__EXTRACTED ENTRIES__

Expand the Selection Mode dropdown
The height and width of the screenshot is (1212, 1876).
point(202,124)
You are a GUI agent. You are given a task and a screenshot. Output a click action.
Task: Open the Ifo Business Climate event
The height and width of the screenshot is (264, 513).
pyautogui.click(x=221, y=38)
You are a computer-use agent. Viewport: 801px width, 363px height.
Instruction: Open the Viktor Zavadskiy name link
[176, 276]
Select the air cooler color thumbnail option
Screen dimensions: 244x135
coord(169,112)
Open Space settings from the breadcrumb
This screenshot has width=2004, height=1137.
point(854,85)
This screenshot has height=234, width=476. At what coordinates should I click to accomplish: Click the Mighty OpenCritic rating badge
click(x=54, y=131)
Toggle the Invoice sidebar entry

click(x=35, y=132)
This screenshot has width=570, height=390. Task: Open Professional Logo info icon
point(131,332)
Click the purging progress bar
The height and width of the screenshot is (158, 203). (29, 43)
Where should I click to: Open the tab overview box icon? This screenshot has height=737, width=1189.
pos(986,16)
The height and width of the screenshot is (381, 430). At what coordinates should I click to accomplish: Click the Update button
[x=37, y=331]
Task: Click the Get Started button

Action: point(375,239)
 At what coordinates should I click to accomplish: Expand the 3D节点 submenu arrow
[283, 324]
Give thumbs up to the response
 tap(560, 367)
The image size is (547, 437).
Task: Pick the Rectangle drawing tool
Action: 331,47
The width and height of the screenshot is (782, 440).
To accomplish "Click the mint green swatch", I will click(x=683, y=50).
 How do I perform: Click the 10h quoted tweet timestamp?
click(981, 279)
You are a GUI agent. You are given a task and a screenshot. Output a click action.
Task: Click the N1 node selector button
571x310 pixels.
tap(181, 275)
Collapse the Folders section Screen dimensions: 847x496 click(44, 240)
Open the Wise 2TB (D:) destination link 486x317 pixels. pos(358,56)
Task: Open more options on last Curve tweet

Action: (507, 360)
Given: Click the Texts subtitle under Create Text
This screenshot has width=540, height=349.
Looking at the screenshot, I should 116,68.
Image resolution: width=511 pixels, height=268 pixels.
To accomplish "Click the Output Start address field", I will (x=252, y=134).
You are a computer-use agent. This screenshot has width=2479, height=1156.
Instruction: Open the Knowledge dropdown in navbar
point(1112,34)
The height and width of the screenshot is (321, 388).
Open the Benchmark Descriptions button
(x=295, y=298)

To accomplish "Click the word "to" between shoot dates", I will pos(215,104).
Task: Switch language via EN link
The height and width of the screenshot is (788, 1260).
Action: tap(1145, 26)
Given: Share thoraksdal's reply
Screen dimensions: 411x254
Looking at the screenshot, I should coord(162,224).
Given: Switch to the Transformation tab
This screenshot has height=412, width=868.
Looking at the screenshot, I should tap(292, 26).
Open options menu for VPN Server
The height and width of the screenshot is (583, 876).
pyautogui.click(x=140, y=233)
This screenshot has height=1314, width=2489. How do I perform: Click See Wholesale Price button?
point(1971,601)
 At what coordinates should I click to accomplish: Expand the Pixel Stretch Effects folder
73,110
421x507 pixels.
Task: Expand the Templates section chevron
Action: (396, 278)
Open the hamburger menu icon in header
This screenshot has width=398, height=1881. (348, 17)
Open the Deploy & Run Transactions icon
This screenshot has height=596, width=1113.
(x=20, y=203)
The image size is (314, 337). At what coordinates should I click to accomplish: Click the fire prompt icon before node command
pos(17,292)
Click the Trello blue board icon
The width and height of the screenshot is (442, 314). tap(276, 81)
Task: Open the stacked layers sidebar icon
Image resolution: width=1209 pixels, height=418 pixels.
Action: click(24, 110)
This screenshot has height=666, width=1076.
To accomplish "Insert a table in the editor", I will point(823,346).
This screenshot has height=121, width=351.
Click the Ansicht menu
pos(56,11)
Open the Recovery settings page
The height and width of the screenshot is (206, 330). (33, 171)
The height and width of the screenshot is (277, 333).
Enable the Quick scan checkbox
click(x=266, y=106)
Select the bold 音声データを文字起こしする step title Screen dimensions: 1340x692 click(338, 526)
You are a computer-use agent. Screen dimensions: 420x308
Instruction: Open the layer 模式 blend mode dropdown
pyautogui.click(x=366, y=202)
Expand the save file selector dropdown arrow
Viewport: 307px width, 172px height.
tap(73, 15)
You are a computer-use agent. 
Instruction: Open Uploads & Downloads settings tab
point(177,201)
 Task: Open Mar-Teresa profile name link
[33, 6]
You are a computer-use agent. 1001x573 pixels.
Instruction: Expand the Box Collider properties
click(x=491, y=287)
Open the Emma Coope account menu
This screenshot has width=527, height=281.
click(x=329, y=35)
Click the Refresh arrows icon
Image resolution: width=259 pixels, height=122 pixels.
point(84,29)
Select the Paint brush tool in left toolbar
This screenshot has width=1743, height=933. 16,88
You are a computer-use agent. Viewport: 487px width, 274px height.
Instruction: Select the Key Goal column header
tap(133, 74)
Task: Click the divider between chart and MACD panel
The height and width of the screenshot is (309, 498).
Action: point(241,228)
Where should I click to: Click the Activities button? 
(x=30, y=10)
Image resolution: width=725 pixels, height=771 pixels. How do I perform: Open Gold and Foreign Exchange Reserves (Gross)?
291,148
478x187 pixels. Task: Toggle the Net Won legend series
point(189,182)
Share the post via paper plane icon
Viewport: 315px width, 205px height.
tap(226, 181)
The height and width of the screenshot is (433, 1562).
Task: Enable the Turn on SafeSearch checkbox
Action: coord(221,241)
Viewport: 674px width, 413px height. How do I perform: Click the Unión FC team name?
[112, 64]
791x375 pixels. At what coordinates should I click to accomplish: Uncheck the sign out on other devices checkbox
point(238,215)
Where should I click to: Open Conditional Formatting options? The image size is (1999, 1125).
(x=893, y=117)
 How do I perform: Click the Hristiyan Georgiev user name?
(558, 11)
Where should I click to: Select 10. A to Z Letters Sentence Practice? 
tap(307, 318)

__STATED GOAL__
Can you format every line of the listing above as a JSON list of strings, one string per line, leaving out the blank lines?

__RESULT FOR THIS TASK__
[
  "Expand the Selection Mode dropdown",
  "The height and width of the screenshot is (1212, 1876).",
  "point(202,124)",
  "You are a GUI agent. You are given a task and a screenshot. Output a click action.",
  "Task: Open the Ifo Business Climate event",
  "The height and width of the screenshot is (264, 513).",
  "pyautogui.click(x=221, y=38)",
  "You are a computer-use agent. Viewport: 801px width, 363px height.",
  "Instruction: Open the Viktor Zavadskiy name link",
  "[176, 276]",
  "Select the air cooler color thumbnail option",
  "Screen dimensions: 244x135",
  "coord(169,112)",
  "Open Space settings from the breadcrumb",
  "This screenshot has width=2004, height=1137.",
  "point(854,85)",
  "This screenshot has height=234, width=476. At what coordinates should I click to accomplish: Click the Mighty OpenCritic rating badge",
  "click(x=54, y=131)",
  "Toggle the Invoice sidebar entry",
  "click(x=35, y=132)",
  "This screenshot has width=570, height=390. Task: Open Professional Logo info icon",
  "point(131,332)",
  "Click the purging progress bar",
  "The height and width of the screenshot is (158, 203). (29, 43)",
  "Where should I click to: Open the tab overview box icon? This screenshot has height=737, width=1189.",
  "pos(986,16)",
  "The height and width of the screenshot is (381, 430). At what coordinates should I click to accomplish: Click the Update button",
  "[x=37, y=331]",
  "Task: Click the Get Started button",
  "Action: point(375,239)",
  " At what coordinates should I click to accomplish: Expand the 3D节点 submenu arrow",
  "[283, 324]",
  "Give thumbs up to the response",
  " tap(560, 367)",
  "The image size is (547, 437).",
  "Task: Pick the Rectangle drawing tool",
  "Action: 331,47",
  "The width and height of the screenshot is (782, 440).",
  "To accomplish \"Click the mint green swatch\", I will click(x=683, y=50).",
  " How do I perform: Click the 10h quoted tweet timestamp?",
  "click(981, 279)",
  "You are a GUI agent. You are given a task and a screenshot. Output a click action.",
  "Task: Click the N1 node selector button",
  "571x310 pixels.",
  "tap(181, 275)",
  "Collapse the Folders section Screen dimensions: 847x496 click(44, 240)",
  "Open the Wise 2TB (D:) destination link 486x317 pixels. pos(358,56)",
  "Task: Open more options on last Curve tweet",
  "Action: (507, 360)",
  "Given: Click the Texts subtitle under Create Text",
  "This screenshot has width=540, height=349.",
  "Looking at the screenshot, I should 116,68.",
  "Image resolution: width=511 pixels, height=268 pixels.",
  "To accomplish \"Click the Output Start address field\", I will (x=252, y=134).",
  "You are a computer-use agent. This screenshot has width=2479, height=1156.",
  "Instruction: Open the Knowledge dropdown in navbar",
  "point(1112,34)",
  "The height and width of the screenshot is (321, 388).",
  "Open the Benchmark Descriptions button",
  "(x=295, y=298)",
  "To accomplish \"Click the word \"to\" between shoot dates\", I will pos(215,104).",
  "Task: Switch language via EN link",
  "The height and width of the screenshot is (788, 1260).",
  "Action: tap(1145, 26)",
  "Given: Share thoraksdal's reply",
  "Screen dimensions: 411x254",
  "Looking at the screenshot, I should coord(162,224).",
  "Given: Switch to the Transformation tab",
  "This screenshot has height=412, width=868.",
  "Looking at the screenshot, I should tap(292, 26).",
  "Open options menu for VPN Server",
  "The height and width of the screenshot is (583, 876).",
  "pyautogui.click(x=140, y=233)",
  "This screenshot has height=1314, width=2489. How do I perform: Click See Wholesale Price button?",
  "point(1971,601)",
  " At what coordinates should I click to accomplish: Expand the Pixel Stretch Effects folder",
  "73,110",
  "421x507 pixels.",
  "Task: Expand the Templates section chevron",
  "Action: (396, 278)",
  "Open the hamburger menu icon in header",
  "This screenshot has width=398, height=1881. (348, 17)",
  "Open the Deploy & Run Transactions icon",
  "This screenshot has height=596, width=1113.",
  "(x=20, y=203)",
  "The image size is (314, 337). At what coordinates should I click to accomplish: Click the fire prompt icon before node command",
  "pos(17,292)",
  "Click the Trello blue board icon",
  "The width and height of the screenshot is (442, 314). tap(276, 81)",
  "Task: Open the stacked layers sidebar icon",
  "Image resolution: width=1209 pixels, height=418 pixels.",
  "Action: click(24, 110)",
  "This screenshot has height=666, width=1076.",
  "To accomplish \"Insert a table in the editor\", I will point(823,346).",
  "This screenshot has height=121, width=351.",
  "Click the Ansicht menu",
  "pos(56,11)",
  "Open the Recovery settings page",
  "The height and width of the screenshot is (206, 330). (33, 171)",
  "The height and width of the screenshot is (277, 333).",
  "Enable the Quick scan checkbox",
  "click(x=266, y=106)",
  "Select the bold 音声データを文字起こしする step title Screen dimensions: 1340x692 click(338, 526)",
  "You are a computer-use agent. Screen dimensions: 420x308",
  "Instruction: Open the layer 模式 blend mode dropdown",
  "pyautogui.click(x=366, y=202)",
  "Expand the save file selector dropdown arrow",
  "Viewport: 307px width, 172px height.",
  "tap(73, 15)",
  "You are a computer-use agent. ",
  "Instruction: Open Uploads & Downloads settings tab",
  "point(177,201)",
  " Task: Open Mar-Teresa profile name link",
  "[33, 6]",
  "You are a computer-use agent. 1001x573 pixels.",
  "Instruction: Expand the Box Collider properties",
  "click(x=491, y=287)",
  "Open the Emma Coope account menu",
  "This screenshot has width=527, height=281.",
  "click(x=329, y=35)",
  "Click the Refresh arrows icon",
  "Image resolution: width=259 pixels, height=122 pixels.",
  "point(84,29)",
  "Select the Paint brush tool in left toolbar",
  "This screenshot has width=1743, height=933. 16,88",
  "You are a computer-use agent. Viewport: 487px width, 274px height.",
  "Instruction: Select the Key Goal column header",
  "tap(133, 74)",
  "Task: Click the divider between chart and MACD panel",
  "The height and width of the screenshot is (309, 498).",
  "Action: point(241,228)",
  "Where should I click to: Click the Activities button? ",
  "(x=30, y=10)",
  "Image resolution: width=725 pixels, height=771 pixels. How do I perform: Open Gold and Foreign Exchange Reserves (Gross)?",
  "291,148",
  "478x187 pixels. Task: Toggle the Net Won legend series",
  "point(189,182)",
  "Share the post via paper plane icon",
  "Viewport: 315px width, 205px height.",
  "tap(226, 181)",
  "The height and width of the screenshot is (433, 1562).",
  "Task: Enable the Turn on SafeSearch checkbox",
  "Action: coord(221,241)",
  "Viewport: 674px width, 413px height. How do I perform: Click the Unión FC team name?",
  "[112, 64]",
  "791x375 pixels. At what coordinates should I click to accomplish: Uncheck the sign out on other devices checkbox",
  "point(238,215)",
  "Where should I click to: Open Conditional Formatting options? The image size is (1999, 1125).",
  "(x=893, y=117)",
  " How do I perform: Click the Hristiyan Georgiev user name?",
  "(558, 11)",
  "Where should I click to: Select 10. A to Z Letters Sentence Practice? ",
  "tap(307, 318)"
]